Now, run the rmiregistry from directory ex1, in its own shell window:
[pankaj@vishnu ex1]$ export CLASSPATH=.
[pankaj@vishnu ex1]$ rmiregistry
It is worthwhile to mention that by default, rmiregistry accepts
connections on port 1099. Also, it needs access to the stub classes, either locally or by
downloading from another machine, for all the Remote
References that get registered with it.
We have set the CLASSPATH to the current directory so that rmiregistry
can find the stub classes in CLASSPATH. This way we are able to avoid the need to download
the stub classes.

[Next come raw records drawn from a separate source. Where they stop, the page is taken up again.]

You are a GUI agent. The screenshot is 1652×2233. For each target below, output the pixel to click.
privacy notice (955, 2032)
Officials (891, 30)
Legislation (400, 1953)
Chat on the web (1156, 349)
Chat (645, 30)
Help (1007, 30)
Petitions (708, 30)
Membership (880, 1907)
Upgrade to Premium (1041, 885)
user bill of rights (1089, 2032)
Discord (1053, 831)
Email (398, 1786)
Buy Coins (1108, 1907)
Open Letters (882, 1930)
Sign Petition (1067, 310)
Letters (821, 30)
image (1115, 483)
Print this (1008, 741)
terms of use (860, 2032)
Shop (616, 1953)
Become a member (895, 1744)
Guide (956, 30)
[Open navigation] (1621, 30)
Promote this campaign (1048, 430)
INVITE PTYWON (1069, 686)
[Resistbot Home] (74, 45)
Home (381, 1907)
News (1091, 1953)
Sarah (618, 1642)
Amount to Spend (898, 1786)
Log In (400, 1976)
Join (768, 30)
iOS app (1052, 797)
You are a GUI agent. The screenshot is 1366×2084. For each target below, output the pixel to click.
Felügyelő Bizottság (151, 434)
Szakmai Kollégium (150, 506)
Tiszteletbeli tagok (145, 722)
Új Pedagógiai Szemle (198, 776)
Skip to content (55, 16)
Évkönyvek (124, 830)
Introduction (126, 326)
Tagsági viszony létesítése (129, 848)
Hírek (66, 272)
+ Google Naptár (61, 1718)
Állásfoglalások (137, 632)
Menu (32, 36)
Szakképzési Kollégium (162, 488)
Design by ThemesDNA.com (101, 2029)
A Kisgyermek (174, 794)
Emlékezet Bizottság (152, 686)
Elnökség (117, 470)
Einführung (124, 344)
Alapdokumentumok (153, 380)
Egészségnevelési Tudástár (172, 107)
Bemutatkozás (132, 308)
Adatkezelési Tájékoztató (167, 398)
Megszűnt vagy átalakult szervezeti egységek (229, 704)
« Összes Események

Note that some versions of JDK do not require explicit
setting of CLASSPATH but some do.
The next step is to launch the main server program from a different shell window:
[pankaj@vishnu ex1]$ java -cp . server.Main
impl = server.EchoServerImpl[RemoteStub [ref: \
[endpoint:[192.168.1.105:33045](local),objID:[0]]]]
EchoServer bound to the rmiregistry.
Pay attention to the displayed value of the impl variable, of type
EchoServerImpl. It indicates the IP address of the machine and a randomly
assigned port. The client program uses this address and port combination to communicate with
the server and hence has special significance for SSH tunneling.
Now that the server components are up and running, run the client program from the
Windows 2000 machine, specifying the name of the server machine as a commandline argument.
C:\rmi-ssh\ex1>java -cp . client.Main vishnu
RMI Service url: rmi://vishnu/EchoServer
RMI Service stub: server.EchoServerImpl_Stub[RemoteStub [ref: \
[endpoint:[192.168.1.105:33045](remote),objID:[1ad086a:f7fad5260a:-8000, 0]]]]
Calling: stub.echo(Hello, Java)...
... returned value: [0] EchoServer>> Hello, Java
You can see that the client displays the same endpoint address as the server.
Now use the iptables command, as explained in the
SSH Tunneling section, to block all ports but port 22. After
this, try running the client program. Does it succeed?
RMI Through SSH Tunnel
To create SSH tunnel for RMI calls, we need to forward two ports:
- Port 1099 where
rmiregistry waits for incoming connection.
Doing this is fairly straight-forward.
- The port at which the RMI server program waits for incoming connection. This
requires some work, for, we have seen that the server program is assigned a random port.
Another problem is that the remote reference obtained by the client program
has the IP address of the server program. But for tunneling to work, the client
needs to specify the localhost. As we will see soon, this is much harder to
accomplish.
We can assign a fixed port to the RMI server program by adding an extra constructor
to the EchoServerImpl and slightly modifying the main class. The modified
sources can be found under directory ex2. The additional or modified code
is shown below:
ex2\server\EchoServerImpl.java
package server;
...
public EchoServerImpl(int port) throws java.rmi.RemoteException {
super(port);
}
public EchoServerImpl(int port, java.rmi.server.RMIClientSocketFactory csf,
java.rmi.server.RMIServerSocketFactory ssf) throws java.rmi.RemoteException {
super(port, csf, ssf);
}
...
}
The first constructor allows a programmer assigned port to be used by the RMI server
class for accepting connections. The second class allows not only specification of the port
but also the mechanism to create the client and server sockets. As it is possible to create
a ServerSocket tied with a specific address using the constructor
ServerSocket(int port, int backlog, InetAddress bindAddr), one may think that
it would be possible to specify special IP address "127.0.0.1", representing the loopback
address, as the IP address for the RMI server class. However, this didn't work for me.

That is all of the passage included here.